CLINICAL SIGNS AND MORTALITY:
No compound-related mortality and systematic clinical symptoms. Clear, dose-related local effects, ranging from slight erythema and scaling in the lowest dose group up to severe erythema, slight to moderate oedema and scaling and slight to severe necrosis in the highest dose group

BODY WEIGHT AND WEIGHT GAIN:
Significantly reduced body weight gain only in male rats of the middle and high-dose groups

FOOD CONSUMPTION
Significantly reduced feed consumption only in male rats of the middle and high-dose groups

HAEMATOLOGY
slight leucocytosis (increase of about 56%), accompanied by a slight increase of neutrophilic granulocytes (factor 2) and a decrease (27%) of lymphocytes in rats of the high-dose group.

CLINICAL CHEMISTRY
35% depletion of oxidized hepatic glutathione (GSSG) and a corresponding 37% decrease in the total hepatic glutathione (reduced glutathione and GSSG) level in the high dose group

URINALYSIS
No treatment-related changes.

ORGAN WEIGHTS
Absolute and relative organ weights of the liver, kidneys, heart, brain and adrenal glands were not significantly affected

GROSS PATHOLOGY
Clear, dose-related local effects, ranging from slight erythema and scaling in the lowest dose group up to severe erythema, slightto-
moderate oedema and scaling and slight to severe necrosis in the highest dose group

HISTOPATHOLOGY: NON-NEOPLASTIC
The histopathological examination did not reveal any treatment-related changes in the liver and kidney. In correlation with the macroscopic findings, some rats in the middle-dose group showed minimal to slight dermatitis, acanthosis and hyperkeratosis. Moderate dermatitis and moderate-to-marked necrosis were detected in all rats in the high-dose group.

Effect levels

Target system / organ toxicity

Applicant's summary and conclusion

Conclusions:

The NOEL,dermal,rat,28days was 60 mg/kg body weight.

Executive summary:

The test substance was applied to the shaved backs of 4 groups of 5 male and 5 female Wistar rats each on 6 hours per day on 5 days/week for a study period of 4 weeks. Investigations performed were in accordance with the OECD guideline 410.

No compound-related mortality and systemic clinical symptoms occurred. Clear, dose-related local effects, ranging from slight erythema and scaling in the lowest dose group up to severe erythema, slight to moderate oedema and scaling and slight to severe necrosis in the highest dose group, were observed. Significantly reduced feed consumption and body weight gain occurred only in male rats of the middle and high-dose groups.
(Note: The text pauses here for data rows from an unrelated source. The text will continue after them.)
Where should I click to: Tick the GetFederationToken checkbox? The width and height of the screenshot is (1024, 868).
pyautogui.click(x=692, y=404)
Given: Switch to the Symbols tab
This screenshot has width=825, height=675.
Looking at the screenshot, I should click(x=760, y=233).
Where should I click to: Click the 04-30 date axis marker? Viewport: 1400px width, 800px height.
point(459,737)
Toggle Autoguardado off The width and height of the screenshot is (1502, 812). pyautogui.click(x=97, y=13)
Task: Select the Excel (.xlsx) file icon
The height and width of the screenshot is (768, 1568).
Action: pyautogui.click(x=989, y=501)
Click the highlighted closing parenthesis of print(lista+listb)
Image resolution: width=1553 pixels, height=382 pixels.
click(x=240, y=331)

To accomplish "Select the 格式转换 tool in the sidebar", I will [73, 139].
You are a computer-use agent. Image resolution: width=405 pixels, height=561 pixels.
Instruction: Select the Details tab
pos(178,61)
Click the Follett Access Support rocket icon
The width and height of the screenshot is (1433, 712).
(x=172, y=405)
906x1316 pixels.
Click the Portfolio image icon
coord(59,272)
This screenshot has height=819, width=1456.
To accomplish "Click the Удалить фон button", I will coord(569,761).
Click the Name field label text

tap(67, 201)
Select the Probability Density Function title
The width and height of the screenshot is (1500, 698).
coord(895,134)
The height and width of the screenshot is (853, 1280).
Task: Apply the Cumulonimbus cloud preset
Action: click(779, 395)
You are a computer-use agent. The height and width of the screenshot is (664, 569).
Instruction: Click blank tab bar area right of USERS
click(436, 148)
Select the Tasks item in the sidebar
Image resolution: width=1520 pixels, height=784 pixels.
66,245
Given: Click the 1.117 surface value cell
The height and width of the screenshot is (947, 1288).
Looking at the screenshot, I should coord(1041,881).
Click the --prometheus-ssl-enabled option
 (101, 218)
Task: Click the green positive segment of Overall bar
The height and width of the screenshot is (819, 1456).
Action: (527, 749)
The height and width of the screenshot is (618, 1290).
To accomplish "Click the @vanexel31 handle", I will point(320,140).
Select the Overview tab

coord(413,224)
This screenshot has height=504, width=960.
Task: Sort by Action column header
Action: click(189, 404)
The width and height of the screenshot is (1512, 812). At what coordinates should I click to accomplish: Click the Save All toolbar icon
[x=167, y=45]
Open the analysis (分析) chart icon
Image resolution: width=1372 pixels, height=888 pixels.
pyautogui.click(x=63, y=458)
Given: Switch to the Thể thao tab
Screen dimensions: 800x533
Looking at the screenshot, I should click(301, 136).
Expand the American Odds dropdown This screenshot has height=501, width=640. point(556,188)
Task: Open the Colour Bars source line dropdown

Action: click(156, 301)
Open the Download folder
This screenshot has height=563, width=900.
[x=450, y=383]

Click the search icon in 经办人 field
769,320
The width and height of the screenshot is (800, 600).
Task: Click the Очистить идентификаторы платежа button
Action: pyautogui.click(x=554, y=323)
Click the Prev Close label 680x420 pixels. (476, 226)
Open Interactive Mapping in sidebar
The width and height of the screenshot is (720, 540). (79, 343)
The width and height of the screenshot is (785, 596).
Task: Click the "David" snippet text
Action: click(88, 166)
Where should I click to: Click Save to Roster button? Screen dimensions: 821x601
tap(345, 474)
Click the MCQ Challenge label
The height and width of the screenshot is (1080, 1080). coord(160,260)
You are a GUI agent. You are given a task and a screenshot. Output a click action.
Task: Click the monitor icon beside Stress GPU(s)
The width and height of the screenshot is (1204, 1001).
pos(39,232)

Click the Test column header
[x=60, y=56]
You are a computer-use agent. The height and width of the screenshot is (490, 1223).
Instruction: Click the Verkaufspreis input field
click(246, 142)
The haematological investigation revealed slight leucocytosis (increase of about 56%), accompanied by a slight increase of neutrophilic granulocytes (factor 2) and a decrease (27%) of lymphocytes in rats of the high-dose group. The main effects of the clinical chemistry analysis were a 35% depletion of oxidized hepatic glutathione (GSSG) and a corresponding 37% decrease in the total hepatic glutathione (reduced glutathione and GSSG) level in the high dose group. Some variations in the haematological and clinicochemical parameters (thromboplastin, partial thromboplastin time, electrolytes, glucose, urea, transferases) of the high-dose group were observed, but they were considered to be of no major toxicological relevance.

Urinalysis did not reveal any treatment-related changes.

Absolute and relative organ weights of the liver, kidneys, heart, brain and adrenal glands were not significantly affected by treatment with the test substance.

The histopathological examination did not reveal any treatment-related changes in the liver and kidney. In correlation with the macroscopic findings, some rats in the middle-dose group showed minimal to slight dermatitis, acanthosis and hyperkeratosis. Moderate dermatitis and moderate-to-marked necrosis were detected in all rats in the high-dose group.

The systemic no-effect level was 60 mg/kg body weight.